=== Begin Enclosure ===

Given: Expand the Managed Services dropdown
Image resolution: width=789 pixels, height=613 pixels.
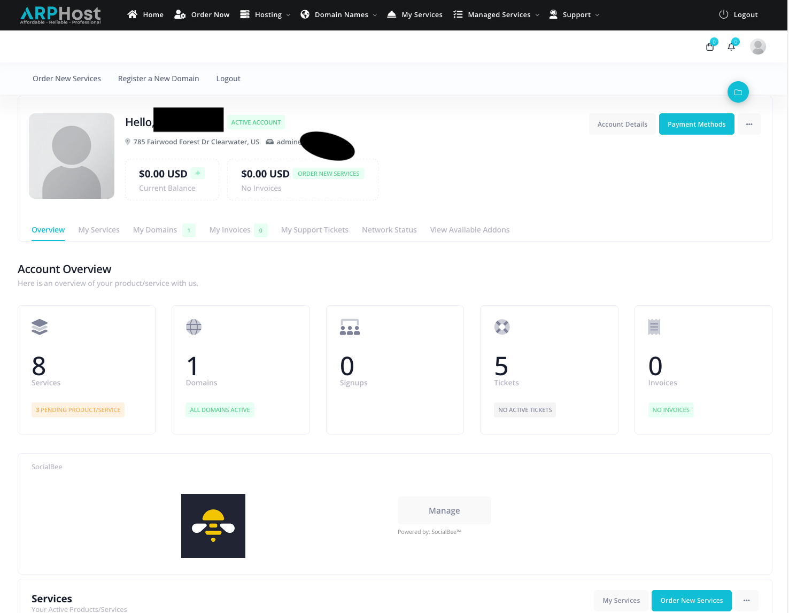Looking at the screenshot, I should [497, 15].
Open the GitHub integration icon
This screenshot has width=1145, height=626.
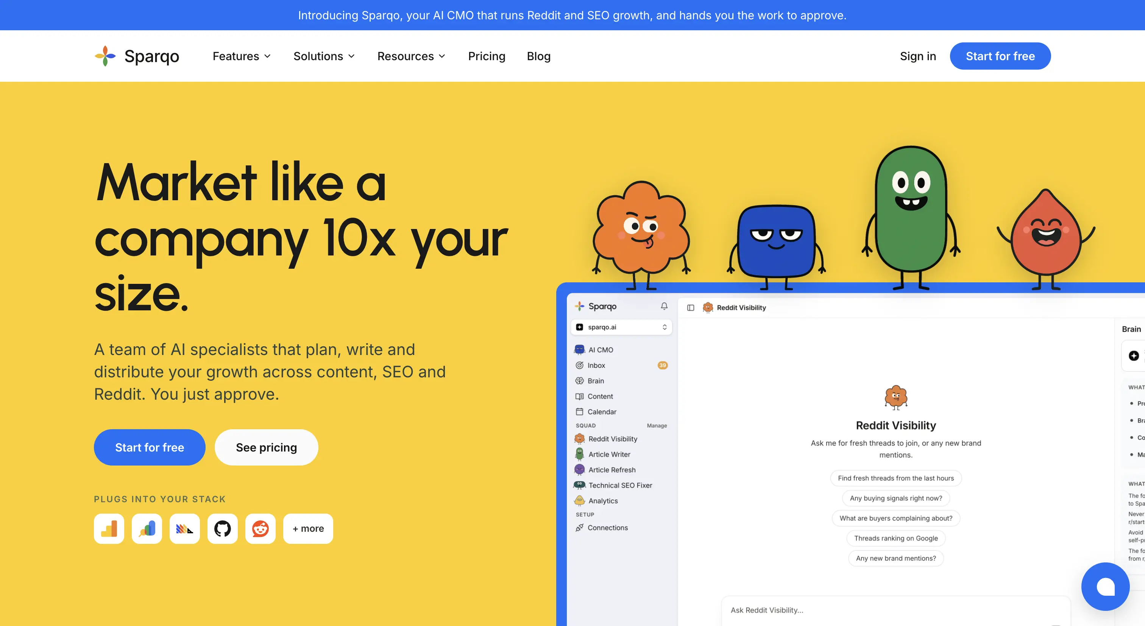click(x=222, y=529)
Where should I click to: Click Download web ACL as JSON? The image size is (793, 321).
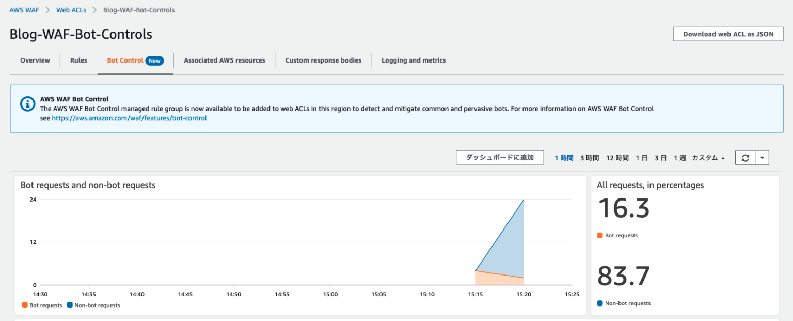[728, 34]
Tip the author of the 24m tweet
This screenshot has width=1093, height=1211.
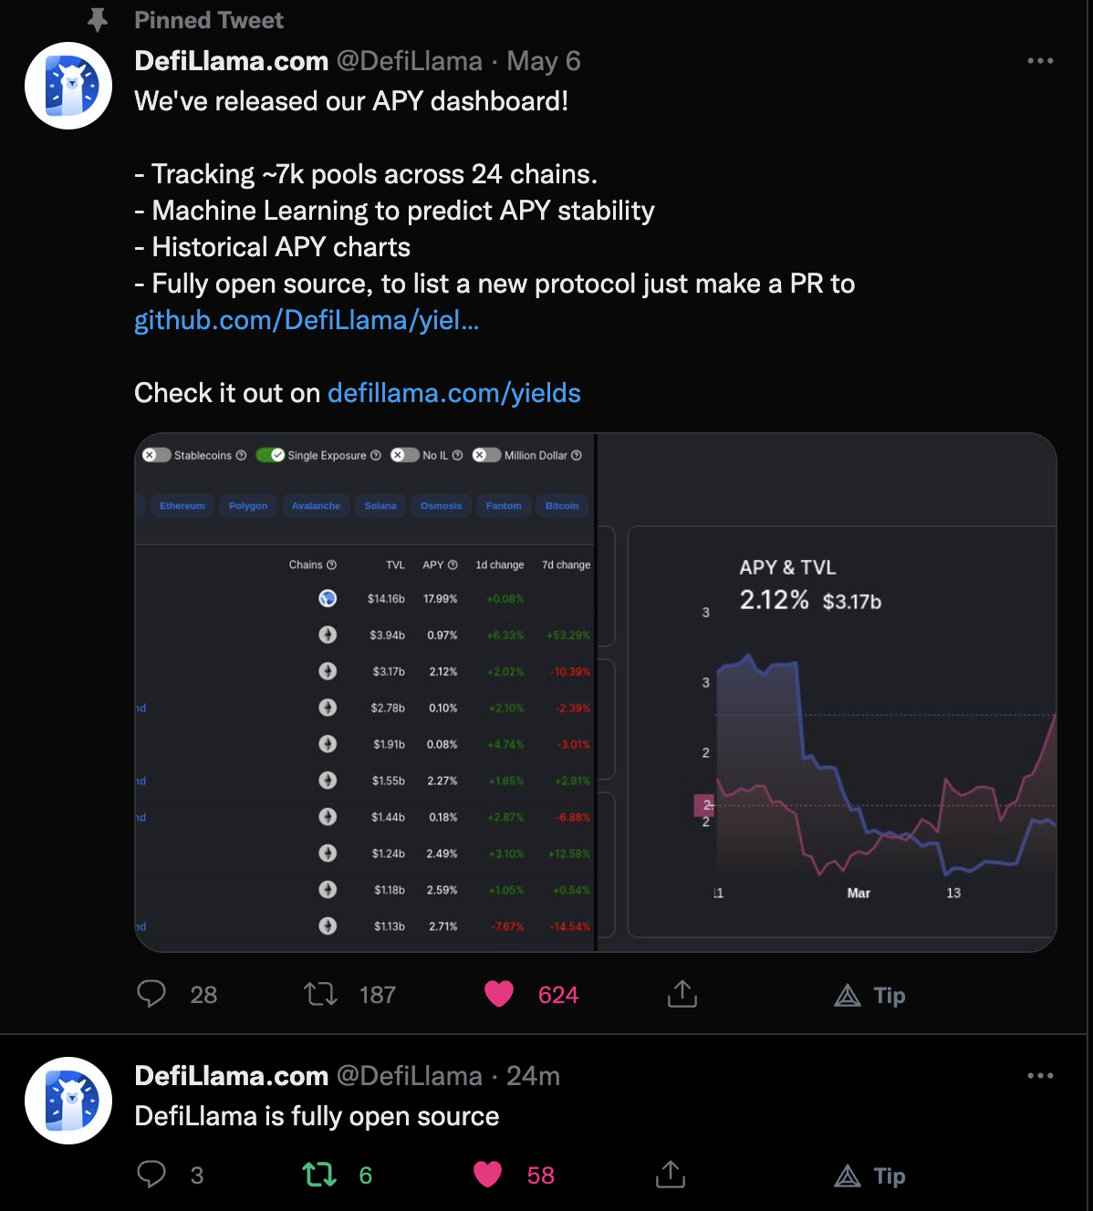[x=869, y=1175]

=== End Enclosure ===
=== Begin Enclosure ===

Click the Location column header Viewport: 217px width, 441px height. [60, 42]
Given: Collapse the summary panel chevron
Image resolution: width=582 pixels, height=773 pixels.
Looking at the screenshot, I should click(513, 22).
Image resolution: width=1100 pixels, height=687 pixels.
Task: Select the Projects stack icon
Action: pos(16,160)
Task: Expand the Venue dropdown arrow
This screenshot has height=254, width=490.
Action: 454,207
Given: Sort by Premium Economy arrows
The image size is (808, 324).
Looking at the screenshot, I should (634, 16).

=== End Enclosure ===

Only lines with the word "Given" are wanted. Find and copy them from the records above.

Exercise result:
Given: Expand the Managed Services dropdown
Given: Collapse the summary panel chevron
Given: Sort by Premium Economy arrows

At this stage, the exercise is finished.